What you have to do
Using the data below, work out how many lines contain the word "will", then state that number without comment.

Collected data entries
++++++++++++++++++++

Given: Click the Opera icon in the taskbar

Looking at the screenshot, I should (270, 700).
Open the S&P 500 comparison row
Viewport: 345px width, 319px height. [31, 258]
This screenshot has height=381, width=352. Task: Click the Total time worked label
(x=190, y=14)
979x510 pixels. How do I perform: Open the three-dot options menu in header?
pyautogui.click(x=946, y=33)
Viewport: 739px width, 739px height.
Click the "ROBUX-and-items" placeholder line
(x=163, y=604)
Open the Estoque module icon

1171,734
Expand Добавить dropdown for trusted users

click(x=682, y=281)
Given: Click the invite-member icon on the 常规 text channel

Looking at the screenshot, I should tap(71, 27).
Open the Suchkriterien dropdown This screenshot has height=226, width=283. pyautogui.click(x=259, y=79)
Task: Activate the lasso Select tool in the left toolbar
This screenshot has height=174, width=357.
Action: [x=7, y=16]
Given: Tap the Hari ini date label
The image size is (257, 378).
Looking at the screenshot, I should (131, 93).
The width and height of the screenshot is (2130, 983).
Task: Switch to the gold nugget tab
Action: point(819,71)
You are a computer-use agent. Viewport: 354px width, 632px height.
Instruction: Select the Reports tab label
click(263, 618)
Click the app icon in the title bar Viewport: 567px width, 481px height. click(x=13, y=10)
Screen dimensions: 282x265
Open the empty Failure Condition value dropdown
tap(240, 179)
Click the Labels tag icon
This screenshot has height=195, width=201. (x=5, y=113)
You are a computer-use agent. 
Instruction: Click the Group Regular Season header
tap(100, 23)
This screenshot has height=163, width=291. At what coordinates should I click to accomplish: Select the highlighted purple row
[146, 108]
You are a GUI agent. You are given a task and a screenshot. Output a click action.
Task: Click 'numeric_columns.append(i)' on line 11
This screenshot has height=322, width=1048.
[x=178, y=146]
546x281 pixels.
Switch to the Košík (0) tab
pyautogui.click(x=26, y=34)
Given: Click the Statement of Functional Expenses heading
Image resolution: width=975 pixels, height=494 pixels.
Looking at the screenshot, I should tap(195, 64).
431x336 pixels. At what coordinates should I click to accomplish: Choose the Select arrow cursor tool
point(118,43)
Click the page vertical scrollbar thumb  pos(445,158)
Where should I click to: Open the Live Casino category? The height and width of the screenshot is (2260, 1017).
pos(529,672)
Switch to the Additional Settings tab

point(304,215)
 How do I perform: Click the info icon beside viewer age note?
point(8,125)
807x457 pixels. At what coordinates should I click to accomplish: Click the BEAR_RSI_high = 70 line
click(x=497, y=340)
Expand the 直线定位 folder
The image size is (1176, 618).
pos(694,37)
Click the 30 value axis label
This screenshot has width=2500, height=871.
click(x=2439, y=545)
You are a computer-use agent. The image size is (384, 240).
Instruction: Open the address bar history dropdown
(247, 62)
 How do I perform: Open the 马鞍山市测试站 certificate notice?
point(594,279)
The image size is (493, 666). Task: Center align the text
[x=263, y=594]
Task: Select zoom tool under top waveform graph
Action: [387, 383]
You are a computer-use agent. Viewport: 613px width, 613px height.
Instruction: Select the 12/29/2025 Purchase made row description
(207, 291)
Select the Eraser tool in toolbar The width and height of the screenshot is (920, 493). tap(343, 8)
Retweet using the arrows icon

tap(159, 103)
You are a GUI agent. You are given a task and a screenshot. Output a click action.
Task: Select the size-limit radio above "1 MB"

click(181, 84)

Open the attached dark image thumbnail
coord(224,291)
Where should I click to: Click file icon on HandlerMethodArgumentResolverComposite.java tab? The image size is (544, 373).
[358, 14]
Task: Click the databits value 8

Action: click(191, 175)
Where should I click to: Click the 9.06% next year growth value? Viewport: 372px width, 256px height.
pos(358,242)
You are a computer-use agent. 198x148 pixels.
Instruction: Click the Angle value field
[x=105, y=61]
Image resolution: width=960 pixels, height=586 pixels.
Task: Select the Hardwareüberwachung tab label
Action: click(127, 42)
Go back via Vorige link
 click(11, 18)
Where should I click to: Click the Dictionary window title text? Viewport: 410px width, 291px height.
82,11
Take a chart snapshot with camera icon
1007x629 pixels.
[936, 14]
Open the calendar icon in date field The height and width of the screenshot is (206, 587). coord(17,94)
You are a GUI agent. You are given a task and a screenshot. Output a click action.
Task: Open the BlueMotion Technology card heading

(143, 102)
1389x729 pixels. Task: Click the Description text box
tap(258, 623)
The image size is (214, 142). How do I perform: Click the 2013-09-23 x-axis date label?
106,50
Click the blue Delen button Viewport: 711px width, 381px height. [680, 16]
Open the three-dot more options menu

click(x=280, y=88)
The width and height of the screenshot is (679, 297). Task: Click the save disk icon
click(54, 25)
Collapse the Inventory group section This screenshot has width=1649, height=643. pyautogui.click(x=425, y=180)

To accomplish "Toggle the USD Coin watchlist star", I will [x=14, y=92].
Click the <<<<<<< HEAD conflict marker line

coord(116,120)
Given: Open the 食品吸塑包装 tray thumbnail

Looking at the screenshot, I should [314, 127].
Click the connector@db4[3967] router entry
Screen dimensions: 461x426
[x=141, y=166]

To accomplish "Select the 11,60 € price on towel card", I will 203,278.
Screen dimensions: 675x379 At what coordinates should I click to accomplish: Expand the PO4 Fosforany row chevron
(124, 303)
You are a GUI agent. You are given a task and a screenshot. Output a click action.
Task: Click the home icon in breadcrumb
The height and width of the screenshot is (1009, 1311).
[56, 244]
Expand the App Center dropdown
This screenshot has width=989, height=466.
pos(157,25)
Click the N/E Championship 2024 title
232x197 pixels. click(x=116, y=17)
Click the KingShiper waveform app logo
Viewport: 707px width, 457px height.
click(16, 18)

++++++++++++++++++++

Answer to this task
2